Printing on fabric

When I began printing on fabric a few years ago, the main product available was Bubble Jet Set 2000. You had to soak fabric (only cotton or silk) in the BJS, air-dry it thoroughly, iron it to freezer paper, and then you could print on it. You also had to apply an after treatment. I didn’t have much luck with BJS. I printed some silk scarves and some cotton squares, but had trouble with blurry patches and inconsistent results.

Luckily, other products quickly began appearing that worked better for me. Although the pre-treated fabric costs quite a bit more than treating my own fabric with BJS, the results were more consistent and saved me a lot of time and work (ironing, yuck!). The main benefit of BJS is that you can cut your fabric to the size you want, constrained by your printer’s specs, of course, and the size of the freezer paper or other backing. You can buy pre-treated fabric at sizes larger than letter size, but it gets very expensive.

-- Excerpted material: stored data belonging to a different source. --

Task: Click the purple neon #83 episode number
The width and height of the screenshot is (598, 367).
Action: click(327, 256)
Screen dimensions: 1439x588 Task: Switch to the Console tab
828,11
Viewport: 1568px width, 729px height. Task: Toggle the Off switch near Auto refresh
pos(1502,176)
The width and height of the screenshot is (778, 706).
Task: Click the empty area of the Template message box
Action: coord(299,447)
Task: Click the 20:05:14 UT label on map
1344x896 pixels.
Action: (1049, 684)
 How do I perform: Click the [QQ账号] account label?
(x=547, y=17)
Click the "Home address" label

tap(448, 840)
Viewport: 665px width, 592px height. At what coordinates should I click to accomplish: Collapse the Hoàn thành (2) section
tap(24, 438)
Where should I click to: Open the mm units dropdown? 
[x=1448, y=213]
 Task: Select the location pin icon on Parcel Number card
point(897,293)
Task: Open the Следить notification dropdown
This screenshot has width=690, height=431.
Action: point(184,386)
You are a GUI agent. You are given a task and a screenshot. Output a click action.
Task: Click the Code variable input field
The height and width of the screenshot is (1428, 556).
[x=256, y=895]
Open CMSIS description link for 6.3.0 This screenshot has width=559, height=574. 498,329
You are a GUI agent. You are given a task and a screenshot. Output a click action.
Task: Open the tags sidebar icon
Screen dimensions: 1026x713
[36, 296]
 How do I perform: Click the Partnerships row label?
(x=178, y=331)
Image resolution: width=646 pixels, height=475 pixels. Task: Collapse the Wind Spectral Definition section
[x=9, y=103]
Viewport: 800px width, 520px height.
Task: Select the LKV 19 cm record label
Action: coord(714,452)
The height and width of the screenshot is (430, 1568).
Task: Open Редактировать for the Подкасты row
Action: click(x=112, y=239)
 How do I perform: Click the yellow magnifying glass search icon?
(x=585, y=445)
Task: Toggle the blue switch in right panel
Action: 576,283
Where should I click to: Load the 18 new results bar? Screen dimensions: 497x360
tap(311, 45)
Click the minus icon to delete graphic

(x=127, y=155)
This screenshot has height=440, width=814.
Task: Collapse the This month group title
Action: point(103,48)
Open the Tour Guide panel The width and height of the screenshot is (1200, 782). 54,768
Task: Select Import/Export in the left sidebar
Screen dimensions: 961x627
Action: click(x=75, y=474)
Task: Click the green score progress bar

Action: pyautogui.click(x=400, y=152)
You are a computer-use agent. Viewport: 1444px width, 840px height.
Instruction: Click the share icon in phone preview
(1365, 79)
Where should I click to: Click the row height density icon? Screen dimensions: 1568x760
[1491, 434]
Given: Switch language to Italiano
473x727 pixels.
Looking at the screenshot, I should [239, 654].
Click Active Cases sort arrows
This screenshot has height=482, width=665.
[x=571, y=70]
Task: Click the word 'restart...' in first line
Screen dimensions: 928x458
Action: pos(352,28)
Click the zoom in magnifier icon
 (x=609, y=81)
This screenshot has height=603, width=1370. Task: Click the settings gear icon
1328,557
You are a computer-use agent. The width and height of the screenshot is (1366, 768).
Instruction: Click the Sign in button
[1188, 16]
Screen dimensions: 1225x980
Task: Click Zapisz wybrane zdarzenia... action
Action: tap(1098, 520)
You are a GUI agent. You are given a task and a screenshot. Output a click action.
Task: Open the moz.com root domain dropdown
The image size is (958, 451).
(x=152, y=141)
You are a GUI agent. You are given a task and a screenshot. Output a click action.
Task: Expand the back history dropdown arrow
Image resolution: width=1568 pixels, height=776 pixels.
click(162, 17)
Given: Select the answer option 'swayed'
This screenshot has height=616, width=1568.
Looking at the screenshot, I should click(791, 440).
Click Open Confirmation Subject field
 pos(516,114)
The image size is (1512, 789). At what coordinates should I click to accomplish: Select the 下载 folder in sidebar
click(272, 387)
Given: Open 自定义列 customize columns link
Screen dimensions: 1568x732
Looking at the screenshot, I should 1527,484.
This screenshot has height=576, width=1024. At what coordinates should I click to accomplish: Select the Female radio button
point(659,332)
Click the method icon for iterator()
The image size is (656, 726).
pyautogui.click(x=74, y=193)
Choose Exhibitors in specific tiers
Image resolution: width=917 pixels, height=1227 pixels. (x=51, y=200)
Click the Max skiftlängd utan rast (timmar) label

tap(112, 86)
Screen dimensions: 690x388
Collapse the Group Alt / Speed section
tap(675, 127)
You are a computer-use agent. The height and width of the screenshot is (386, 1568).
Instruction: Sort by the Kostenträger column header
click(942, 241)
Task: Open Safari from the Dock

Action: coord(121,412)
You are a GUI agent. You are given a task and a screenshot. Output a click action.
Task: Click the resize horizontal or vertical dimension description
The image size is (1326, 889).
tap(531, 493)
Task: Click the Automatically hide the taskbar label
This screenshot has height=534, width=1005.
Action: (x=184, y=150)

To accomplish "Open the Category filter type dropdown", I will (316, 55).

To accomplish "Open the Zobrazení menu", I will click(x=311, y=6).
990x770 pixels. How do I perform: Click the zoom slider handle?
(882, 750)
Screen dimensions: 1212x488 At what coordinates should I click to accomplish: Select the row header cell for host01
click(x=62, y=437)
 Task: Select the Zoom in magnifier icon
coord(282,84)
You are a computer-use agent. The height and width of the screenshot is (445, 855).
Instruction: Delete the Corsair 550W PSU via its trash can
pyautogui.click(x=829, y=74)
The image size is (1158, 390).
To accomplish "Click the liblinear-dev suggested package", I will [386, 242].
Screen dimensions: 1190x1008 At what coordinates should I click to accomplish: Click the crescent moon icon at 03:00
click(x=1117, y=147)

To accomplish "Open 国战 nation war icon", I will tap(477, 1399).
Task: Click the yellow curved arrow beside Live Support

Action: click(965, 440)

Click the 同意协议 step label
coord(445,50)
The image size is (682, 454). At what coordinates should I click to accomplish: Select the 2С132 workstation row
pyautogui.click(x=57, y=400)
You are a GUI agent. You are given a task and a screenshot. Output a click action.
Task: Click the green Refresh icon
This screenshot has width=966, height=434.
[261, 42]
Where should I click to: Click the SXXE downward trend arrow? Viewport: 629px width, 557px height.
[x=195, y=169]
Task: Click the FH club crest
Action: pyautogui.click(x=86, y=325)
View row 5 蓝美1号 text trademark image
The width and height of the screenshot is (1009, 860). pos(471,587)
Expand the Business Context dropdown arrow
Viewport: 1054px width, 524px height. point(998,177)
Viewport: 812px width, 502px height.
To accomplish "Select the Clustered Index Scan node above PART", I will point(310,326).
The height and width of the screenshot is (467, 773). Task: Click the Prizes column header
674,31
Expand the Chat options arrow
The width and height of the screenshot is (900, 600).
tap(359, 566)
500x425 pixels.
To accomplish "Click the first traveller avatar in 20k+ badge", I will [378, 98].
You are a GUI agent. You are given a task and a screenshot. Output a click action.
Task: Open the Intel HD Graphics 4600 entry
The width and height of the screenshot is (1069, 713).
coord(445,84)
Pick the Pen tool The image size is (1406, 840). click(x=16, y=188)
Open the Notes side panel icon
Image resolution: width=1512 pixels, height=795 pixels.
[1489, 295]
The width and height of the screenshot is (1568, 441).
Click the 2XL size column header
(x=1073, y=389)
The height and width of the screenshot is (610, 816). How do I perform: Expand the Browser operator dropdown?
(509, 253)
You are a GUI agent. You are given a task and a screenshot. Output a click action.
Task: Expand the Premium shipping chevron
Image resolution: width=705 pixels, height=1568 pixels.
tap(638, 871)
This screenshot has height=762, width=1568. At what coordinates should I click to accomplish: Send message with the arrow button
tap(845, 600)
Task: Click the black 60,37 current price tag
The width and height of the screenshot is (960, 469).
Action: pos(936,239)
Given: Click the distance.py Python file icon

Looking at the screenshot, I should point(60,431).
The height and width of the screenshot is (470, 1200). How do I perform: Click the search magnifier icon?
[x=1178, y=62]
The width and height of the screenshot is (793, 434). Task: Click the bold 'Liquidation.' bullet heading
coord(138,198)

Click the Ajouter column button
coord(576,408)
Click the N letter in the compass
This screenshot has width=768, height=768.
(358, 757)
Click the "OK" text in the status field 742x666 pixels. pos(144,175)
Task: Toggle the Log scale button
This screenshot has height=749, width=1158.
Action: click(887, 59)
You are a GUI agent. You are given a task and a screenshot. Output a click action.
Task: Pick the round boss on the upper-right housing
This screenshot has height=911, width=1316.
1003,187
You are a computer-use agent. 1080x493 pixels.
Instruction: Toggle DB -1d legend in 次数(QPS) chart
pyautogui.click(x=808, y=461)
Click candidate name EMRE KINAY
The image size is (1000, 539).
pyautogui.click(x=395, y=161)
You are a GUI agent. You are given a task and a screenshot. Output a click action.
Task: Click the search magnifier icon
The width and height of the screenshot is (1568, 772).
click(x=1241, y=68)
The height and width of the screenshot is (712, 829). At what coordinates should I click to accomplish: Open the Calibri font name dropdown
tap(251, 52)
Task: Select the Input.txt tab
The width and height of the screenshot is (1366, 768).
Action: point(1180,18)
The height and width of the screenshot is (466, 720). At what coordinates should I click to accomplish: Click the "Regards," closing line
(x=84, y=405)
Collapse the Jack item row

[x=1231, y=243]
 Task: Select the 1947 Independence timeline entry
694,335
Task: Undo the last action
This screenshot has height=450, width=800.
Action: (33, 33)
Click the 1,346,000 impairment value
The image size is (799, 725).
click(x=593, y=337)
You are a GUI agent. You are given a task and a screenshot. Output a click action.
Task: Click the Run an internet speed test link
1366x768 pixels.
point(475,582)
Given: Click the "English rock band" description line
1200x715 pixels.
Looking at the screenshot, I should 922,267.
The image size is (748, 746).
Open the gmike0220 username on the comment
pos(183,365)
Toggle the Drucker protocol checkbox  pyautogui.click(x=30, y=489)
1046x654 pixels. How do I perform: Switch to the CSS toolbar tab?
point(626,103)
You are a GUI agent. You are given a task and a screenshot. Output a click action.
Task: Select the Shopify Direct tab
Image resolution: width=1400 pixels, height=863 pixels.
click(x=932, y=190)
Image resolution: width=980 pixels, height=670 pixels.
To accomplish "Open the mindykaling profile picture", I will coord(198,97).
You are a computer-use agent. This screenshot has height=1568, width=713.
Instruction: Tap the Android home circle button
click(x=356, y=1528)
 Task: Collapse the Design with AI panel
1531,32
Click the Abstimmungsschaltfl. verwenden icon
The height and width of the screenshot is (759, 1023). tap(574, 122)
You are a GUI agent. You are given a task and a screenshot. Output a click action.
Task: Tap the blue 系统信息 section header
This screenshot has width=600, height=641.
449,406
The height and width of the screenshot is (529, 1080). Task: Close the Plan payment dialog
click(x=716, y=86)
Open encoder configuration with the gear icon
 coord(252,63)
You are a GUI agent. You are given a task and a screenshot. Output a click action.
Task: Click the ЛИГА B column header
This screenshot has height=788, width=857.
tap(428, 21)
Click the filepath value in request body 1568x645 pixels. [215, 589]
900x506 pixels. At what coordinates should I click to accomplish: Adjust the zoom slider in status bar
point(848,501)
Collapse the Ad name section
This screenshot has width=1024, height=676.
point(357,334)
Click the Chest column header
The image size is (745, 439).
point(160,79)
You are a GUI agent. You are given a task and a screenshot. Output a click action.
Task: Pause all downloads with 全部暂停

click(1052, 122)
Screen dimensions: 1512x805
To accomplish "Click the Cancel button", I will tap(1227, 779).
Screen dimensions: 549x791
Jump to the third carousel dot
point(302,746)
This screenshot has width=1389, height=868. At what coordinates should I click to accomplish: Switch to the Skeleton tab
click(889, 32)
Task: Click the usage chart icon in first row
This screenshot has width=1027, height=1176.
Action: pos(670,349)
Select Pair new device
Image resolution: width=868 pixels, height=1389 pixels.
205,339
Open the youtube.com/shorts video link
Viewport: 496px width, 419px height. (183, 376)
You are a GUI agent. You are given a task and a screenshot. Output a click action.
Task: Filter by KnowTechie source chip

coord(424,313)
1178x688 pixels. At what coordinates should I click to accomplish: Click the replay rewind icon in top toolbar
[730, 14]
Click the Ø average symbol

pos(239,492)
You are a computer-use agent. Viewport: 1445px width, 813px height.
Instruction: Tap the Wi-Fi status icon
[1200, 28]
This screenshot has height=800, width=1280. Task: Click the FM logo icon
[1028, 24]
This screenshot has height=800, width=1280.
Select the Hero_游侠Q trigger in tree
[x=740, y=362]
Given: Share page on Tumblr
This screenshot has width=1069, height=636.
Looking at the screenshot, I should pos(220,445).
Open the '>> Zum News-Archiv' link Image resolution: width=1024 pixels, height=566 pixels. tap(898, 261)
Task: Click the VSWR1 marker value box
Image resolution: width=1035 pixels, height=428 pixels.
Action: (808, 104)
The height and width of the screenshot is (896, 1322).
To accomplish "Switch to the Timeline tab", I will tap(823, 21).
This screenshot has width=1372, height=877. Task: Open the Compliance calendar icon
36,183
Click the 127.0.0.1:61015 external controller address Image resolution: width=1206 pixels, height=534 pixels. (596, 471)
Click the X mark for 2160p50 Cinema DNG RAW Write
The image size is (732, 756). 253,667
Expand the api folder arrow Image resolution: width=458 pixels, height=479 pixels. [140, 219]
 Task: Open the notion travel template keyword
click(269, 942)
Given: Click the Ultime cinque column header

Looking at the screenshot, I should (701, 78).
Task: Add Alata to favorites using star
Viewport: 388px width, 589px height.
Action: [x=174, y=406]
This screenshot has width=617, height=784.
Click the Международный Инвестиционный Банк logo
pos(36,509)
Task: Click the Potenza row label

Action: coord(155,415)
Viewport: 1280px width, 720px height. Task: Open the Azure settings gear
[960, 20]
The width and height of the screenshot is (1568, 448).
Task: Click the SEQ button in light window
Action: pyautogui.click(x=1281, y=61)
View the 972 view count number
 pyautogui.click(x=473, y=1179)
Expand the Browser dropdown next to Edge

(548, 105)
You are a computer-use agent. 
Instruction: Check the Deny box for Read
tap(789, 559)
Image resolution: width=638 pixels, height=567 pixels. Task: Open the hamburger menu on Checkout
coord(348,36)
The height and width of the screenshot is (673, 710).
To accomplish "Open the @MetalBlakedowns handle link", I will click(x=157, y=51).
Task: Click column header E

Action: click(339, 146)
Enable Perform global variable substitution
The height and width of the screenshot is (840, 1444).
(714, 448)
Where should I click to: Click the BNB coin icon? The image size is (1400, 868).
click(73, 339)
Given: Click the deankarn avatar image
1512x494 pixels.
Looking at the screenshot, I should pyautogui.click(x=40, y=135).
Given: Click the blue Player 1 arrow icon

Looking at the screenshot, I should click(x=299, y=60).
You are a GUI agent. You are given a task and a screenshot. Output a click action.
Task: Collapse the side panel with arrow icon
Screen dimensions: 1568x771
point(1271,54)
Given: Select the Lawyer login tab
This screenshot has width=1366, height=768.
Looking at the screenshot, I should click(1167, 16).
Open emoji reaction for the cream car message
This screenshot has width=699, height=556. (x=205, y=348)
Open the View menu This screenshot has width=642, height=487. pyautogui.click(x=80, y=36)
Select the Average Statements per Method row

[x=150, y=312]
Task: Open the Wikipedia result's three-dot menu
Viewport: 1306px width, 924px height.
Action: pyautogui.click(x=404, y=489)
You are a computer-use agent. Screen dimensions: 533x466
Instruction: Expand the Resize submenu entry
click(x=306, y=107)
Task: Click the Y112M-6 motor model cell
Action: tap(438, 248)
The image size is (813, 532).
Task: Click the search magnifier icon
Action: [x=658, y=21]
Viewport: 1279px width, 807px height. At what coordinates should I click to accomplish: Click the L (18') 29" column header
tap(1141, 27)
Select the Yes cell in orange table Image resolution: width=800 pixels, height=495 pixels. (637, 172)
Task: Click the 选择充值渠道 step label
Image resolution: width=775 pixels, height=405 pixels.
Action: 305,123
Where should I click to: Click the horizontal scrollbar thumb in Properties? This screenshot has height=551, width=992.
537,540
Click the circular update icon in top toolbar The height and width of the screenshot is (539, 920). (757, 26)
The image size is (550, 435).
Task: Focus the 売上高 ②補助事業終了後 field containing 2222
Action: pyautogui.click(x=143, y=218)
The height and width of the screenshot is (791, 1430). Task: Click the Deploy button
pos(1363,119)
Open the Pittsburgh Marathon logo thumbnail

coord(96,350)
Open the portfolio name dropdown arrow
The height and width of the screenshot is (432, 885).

For pre-treated fabric, I started out with rolls of silk and cotton made by Blumenthal, which the JoAnn’s store near me carried at the time. Every time I got a 40% coupon, I’d buy a roll, which made the price of the roll reasonable. I used a lot of the silk rolls for scarves, and used the cotton for purses. At the time I was printing the fabric on my Epson 1280, but soon realized that I needed to change to the 2400 for the pigment ink. The 1280, a wonderful printer, uses dye inks, which fade over time and wash right out of fabric if you don’t treat it. Eventually my local JoAnn’s stopped carrrying the Blumenthal rolls. Maybe they track whether people ONLY buy certain high-priced items using coupons, and if so, stop stocking those items. In addition, I was getting less-saturated prints on the Blumenthal fabric with my 2400.